To best protect ourselves against the current and future threats, we can employ several tactics.

The first is obvious: get vaccinated.

The second is obvious: wear a mask and socially distance until rates plummet and the scientific community — not the press — determines we are safe to discard current precautions.

But these are not the only steps we can take. When the precautions are lifted, some level of risk will remain. COVID-19 is not the only respiratory virus threatening our health. While the flu is less harmful than COVID-19, I wouldn’t complain if I never contracted it again.

What other strategies can we take to protect our bodies? We can build our resilience.

Your fitness level can even help fight COVID-19.

A recent study shows an individual’s maximal exercise capacity — how hard they can physically work — is inversely related to hospitalization secondary to COVID-19.

Respiratory viral infections — like COVID-19 — negatively impact the cardiopulmonary system. Cardiorespiratory fitness (exercise capacity) indicates a greater cardiopulmonary reserve and supports the body’s ability to respond to an insult (such as a respiratory viral infection).

The study included 246 adults. Each study participant was pulled from a pool of 21,196 people who completed an exercise stress test between January 1, 2016 and February 29, 2020. From that pool of people, 1183 were tested for COVID-19 from February 29, 2020 to May 30, 2020. A total of 246 tested positive for COVID-19.

A couple of notes based on this data. First, it is possible a patient’s exercise capacity changed between their exercise capacity assessments and COVID-19 test. Although, other research has shown minimal changes in exercise capacity between tests up to 3.8 years apart. On average, people don’t make drastic changes in cardiorespiratory fitness. There are outliers in every group, but it is likely this limitation is averaged out in the 246 people included in the study.

Another issue is the potential for incorrect test results. Previous research shows false negative rates can be as high as 33%. False positives and false negatives can skew the sample.

Lastly, we do not know other potential compounding health characteristics. For example, the researchers did not collect exercise habits or tobacco use data. Lifestyle factors can influence the body’s susceptibility to harm and ability to recover from a virus.

Despite these limitations, the results of the study are promising.

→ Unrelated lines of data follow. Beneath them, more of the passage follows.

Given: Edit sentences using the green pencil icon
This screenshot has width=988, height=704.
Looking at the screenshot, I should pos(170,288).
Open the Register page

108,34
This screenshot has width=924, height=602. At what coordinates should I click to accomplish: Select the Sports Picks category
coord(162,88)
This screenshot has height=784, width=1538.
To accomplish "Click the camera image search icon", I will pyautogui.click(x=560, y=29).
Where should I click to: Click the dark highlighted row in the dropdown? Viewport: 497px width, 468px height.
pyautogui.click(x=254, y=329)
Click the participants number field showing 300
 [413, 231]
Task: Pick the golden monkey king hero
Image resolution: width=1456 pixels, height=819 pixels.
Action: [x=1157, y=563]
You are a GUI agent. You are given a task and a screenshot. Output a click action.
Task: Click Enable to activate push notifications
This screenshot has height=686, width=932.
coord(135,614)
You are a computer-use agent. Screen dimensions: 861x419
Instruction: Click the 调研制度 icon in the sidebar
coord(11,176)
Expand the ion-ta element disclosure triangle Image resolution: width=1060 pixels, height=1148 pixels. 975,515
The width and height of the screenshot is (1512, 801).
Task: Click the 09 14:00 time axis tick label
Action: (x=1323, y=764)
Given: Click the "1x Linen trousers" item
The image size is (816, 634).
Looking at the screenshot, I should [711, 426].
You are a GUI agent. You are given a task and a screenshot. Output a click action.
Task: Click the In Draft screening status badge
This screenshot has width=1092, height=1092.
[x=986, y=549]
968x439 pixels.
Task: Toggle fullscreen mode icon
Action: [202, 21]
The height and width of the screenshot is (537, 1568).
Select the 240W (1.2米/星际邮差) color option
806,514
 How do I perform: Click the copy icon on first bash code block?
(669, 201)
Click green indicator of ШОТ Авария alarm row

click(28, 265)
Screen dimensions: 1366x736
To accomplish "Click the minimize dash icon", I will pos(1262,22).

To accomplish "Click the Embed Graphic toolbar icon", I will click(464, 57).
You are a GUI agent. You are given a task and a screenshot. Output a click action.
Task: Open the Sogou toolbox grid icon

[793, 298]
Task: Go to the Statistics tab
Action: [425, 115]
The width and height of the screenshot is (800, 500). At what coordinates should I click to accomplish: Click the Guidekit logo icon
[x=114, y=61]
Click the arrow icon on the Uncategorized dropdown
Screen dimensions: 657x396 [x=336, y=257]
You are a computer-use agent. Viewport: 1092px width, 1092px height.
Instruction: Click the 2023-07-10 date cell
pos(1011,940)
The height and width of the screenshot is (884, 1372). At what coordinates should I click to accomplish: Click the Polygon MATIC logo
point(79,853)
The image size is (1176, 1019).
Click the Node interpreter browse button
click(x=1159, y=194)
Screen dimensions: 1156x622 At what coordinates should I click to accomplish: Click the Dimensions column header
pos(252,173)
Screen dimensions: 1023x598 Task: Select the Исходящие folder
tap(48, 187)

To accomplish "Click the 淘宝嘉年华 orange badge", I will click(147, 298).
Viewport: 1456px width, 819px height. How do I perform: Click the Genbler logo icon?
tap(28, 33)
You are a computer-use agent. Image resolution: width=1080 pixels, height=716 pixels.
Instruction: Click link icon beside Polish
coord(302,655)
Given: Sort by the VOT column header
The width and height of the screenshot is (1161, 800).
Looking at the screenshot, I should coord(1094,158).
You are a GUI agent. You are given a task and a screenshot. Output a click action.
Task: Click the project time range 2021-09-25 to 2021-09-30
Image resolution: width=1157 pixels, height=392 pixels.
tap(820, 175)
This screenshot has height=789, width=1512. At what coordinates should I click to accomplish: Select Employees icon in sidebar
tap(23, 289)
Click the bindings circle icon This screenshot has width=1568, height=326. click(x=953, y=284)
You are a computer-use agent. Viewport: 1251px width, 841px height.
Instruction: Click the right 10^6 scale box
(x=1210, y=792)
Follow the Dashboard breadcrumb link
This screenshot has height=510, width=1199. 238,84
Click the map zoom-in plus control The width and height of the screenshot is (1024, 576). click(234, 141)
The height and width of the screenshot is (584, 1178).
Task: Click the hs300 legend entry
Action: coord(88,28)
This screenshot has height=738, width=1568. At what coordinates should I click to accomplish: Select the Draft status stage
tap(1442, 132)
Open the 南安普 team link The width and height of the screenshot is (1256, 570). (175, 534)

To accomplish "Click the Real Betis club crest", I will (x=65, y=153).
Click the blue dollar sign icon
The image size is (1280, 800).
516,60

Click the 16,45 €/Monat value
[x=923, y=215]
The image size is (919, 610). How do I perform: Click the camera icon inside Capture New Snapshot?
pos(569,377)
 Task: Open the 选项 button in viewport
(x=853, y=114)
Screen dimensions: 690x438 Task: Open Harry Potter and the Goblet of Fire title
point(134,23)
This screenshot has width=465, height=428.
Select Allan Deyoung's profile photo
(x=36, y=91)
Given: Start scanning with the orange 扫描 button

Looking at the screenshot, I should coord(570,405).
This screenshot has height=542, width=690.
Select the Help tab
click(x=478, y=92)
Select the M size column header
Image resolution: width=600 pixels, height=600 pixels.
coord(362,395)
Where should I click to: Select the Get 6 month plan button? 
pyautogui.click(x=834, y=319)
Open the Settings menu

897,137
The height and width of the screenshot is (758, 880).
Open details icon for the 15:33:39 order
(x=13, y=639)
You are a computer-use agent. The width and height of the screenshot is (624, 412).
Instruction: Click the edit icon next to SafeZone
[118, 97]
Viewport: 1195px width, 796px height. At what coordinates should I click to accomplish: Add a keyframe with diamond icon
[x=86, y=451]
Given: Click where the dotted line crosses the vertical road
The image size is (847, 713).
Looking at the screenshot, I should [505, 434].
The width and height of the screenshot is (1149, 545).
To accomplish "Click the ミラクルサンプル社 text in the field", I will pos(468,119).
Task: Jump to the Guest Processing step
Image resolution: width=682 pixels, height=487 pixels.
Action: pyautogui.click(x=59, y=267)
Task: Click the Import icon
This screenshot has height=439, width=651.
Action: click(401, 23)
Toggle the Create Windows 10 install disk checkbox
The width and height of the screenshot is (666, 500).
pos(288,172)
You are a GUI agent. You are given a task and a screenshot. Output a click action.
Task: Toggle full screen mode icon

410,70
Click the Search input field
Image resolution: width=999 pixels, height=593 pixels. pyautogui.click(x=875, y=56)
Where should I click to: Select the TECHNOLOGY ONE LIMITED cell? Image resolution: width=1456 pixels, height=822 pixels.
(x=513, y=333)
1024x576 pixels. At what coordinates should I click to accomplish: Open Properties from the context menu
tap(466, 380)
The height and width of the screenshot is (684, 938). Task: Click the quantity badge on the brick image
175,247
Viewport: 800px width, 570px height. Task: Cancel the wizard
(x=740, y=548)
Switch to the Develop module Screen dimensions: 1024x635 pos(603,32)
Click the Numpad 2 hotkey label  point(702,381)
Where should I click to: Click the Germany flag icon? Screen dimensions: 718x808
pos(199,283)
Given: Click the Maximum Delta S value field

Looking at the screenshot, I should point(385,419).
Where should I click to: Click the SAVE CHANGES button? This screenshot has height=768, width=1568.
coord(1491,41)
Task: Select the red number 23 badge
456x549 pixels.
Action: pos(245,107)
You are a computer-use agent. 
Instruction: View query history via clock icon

Build resilience with exercise

The more physically fit someone is, the less likely they are to be hospitalized by COVID-19. More specifically, the odds of hospitalization decreased by 13% for every one MET higher of exercise capacity.

A MET — or metabolic equivalent — is a measure of how much energy your body is using. By measuring how much oxygen your body uses, researchers can quantify the intensity of exercise. If you are fit, you can exercise at a higher capacity, meaning you can reach a higher MET level.

It should also be noted that the group of patients who were hospitalized — 89 of the 246 — were older and had more comorbidities (such as diabetes). Age and comorbidities reduce the body’s resilience and cardiorespiratory capacity as well. What is the best approach to reversing the negative effects of aging and most comorbidities?

You guessed it — exercise.

The more physically fit someone is, the more resilient and protective their body is. I am not saying someone who regularly exercises is immune to COVID-19 or hospitalizations, but the odds of experiencing severe complications greatly lowers. This study builds on the mounds of evidence that support the benefits of cardiovascular fitness.